Did you have little to no symptoms when diagnosed with PSA?
I was wondering if it is a real matter to catch PSA early so much symptoms only start to show up. Considering my current situation, when i am being diagnosed with PSA due to some blood work and symptoms and a questioned psoriasis by a dermatologist(they literally put a question mark on it), i am not much sure about whether there is a need in methotrexate treatment i was prescribed. Even though x rays came out to be fine as to what radiologist suggested(haven’t yet shown those to my rheumatologist), i feel strange come ‘n go pains located more or less in same places(right hand middle and pointer finger, right foot big toe, elbows), that mostly resolve as an apparent discomfort, rather than pain. My most noticeable symptom is fatigue- constant tiredness, not relieved by lack of stress, good sleep or change of diet or even my location which goes on for months. I was wondering if anyone had same or similar situation and it really did turn out to be the beginning- as of what i call symptoms i may feel to fit into what i read about the disease. That is much concerning. Thank you for your attention.

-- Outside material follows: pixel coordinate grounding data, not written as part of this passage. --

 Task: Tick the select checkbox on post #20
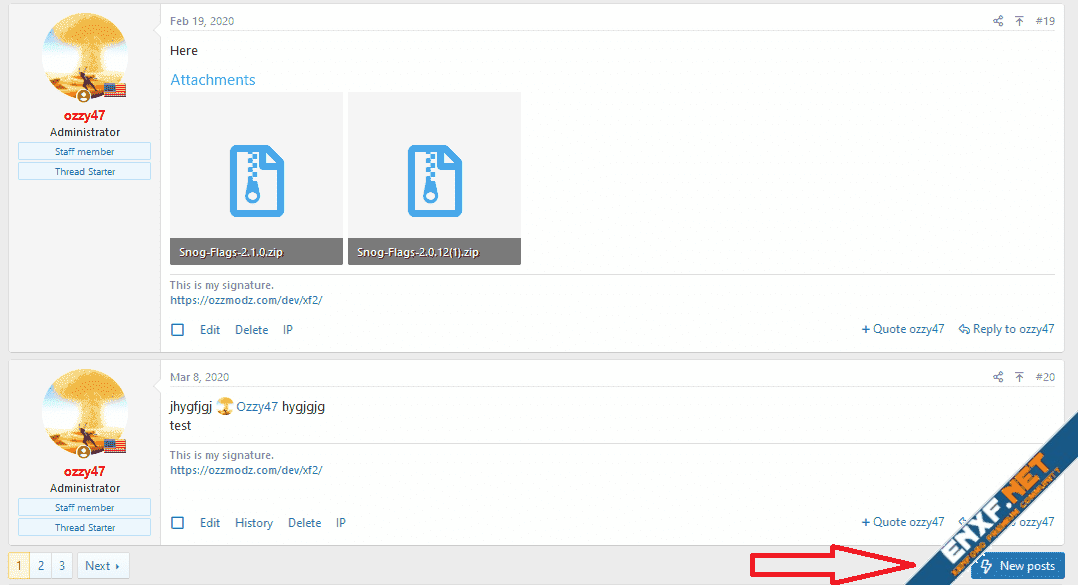[178, 523]
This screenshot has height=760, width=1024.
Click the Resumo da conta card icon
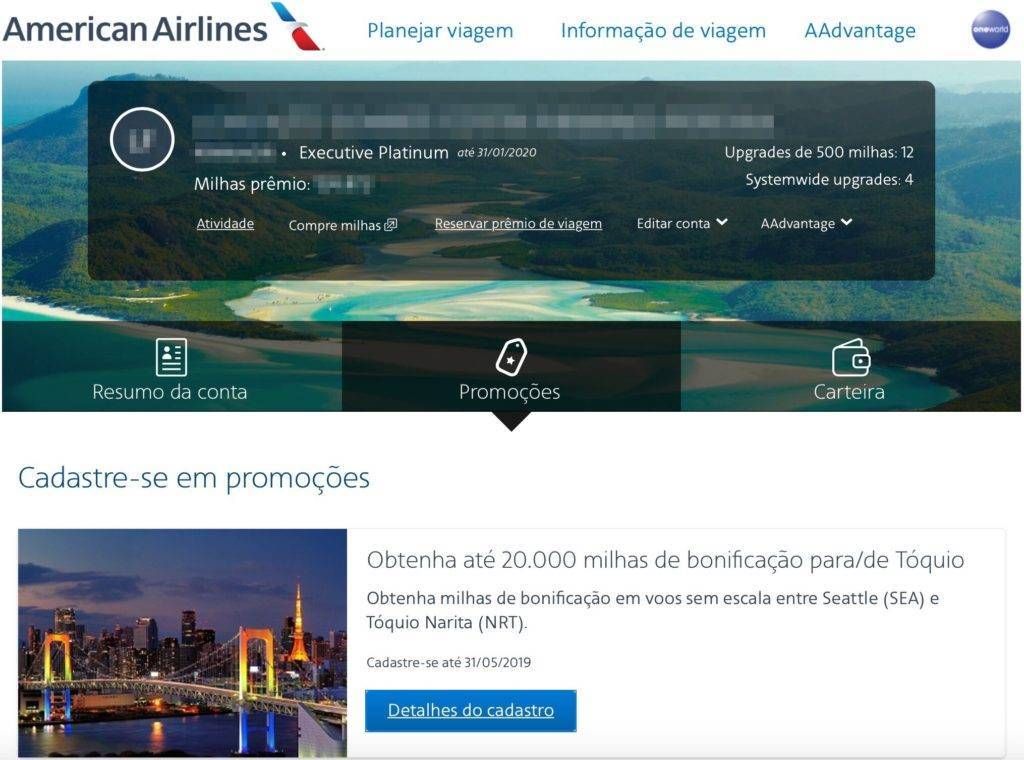(171, 356)
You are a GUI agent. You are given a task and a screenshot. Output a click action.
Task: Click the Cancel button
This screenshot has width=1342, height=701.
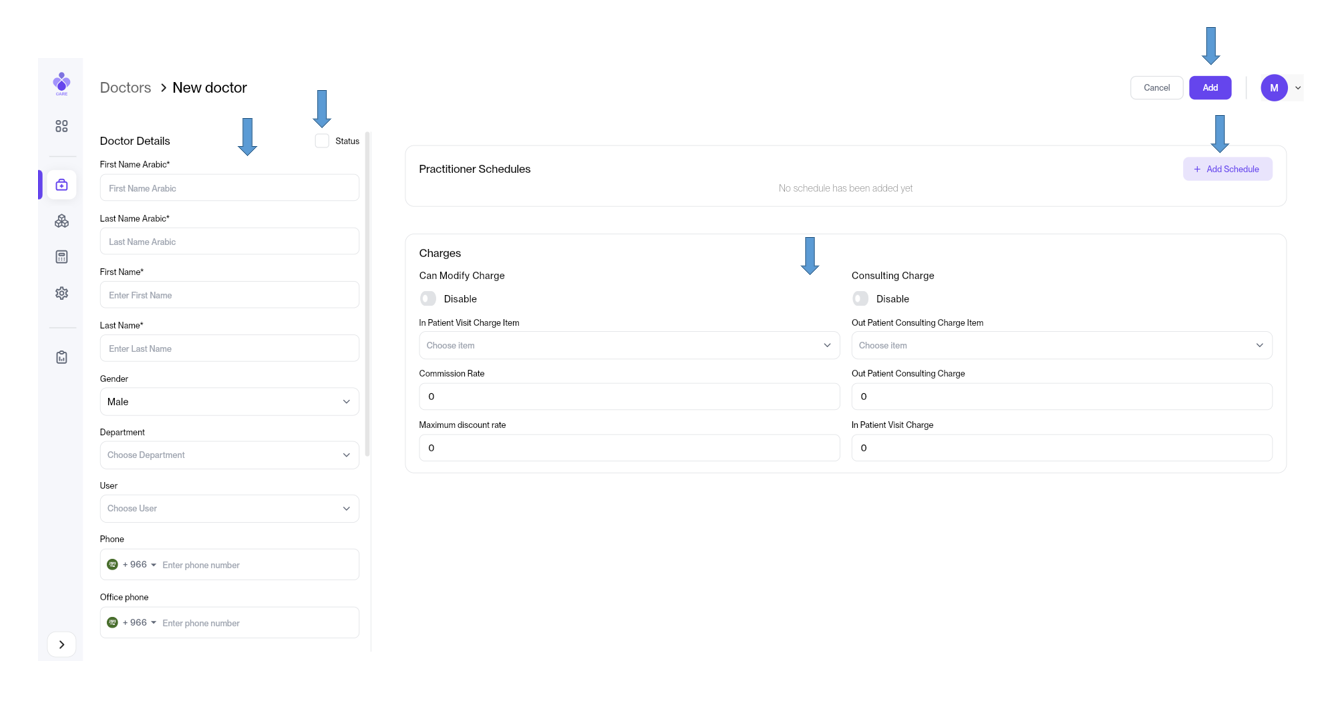(x=1156, y=88)
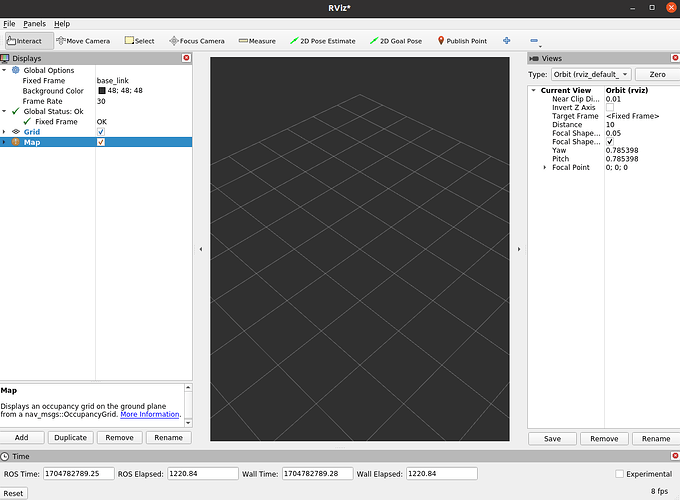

If you got diagnosed with PsA early on, with few to no symptoms, you are among the lucky few. Most of us had to suffer terribly for a matter of years before finally getting a diagnosis. The pain you are experiencing in your joints, in absence of radiological evidence, is likely synovitis, inflammation of the synovial lining of the joints. And this is often one of the first signs of joint involvement in PsA, and it can become quite painful. The decision of whether or not to go on MTX, or any other DMARD is one that can only be made by you, ideally after discussing it with your rheumatologist. If you feel your symptoms aren’t severe enough to warrant treatment with MTX, then you should have some sort of plan for dealing with your disease until such time as you feel DMARDs are needed.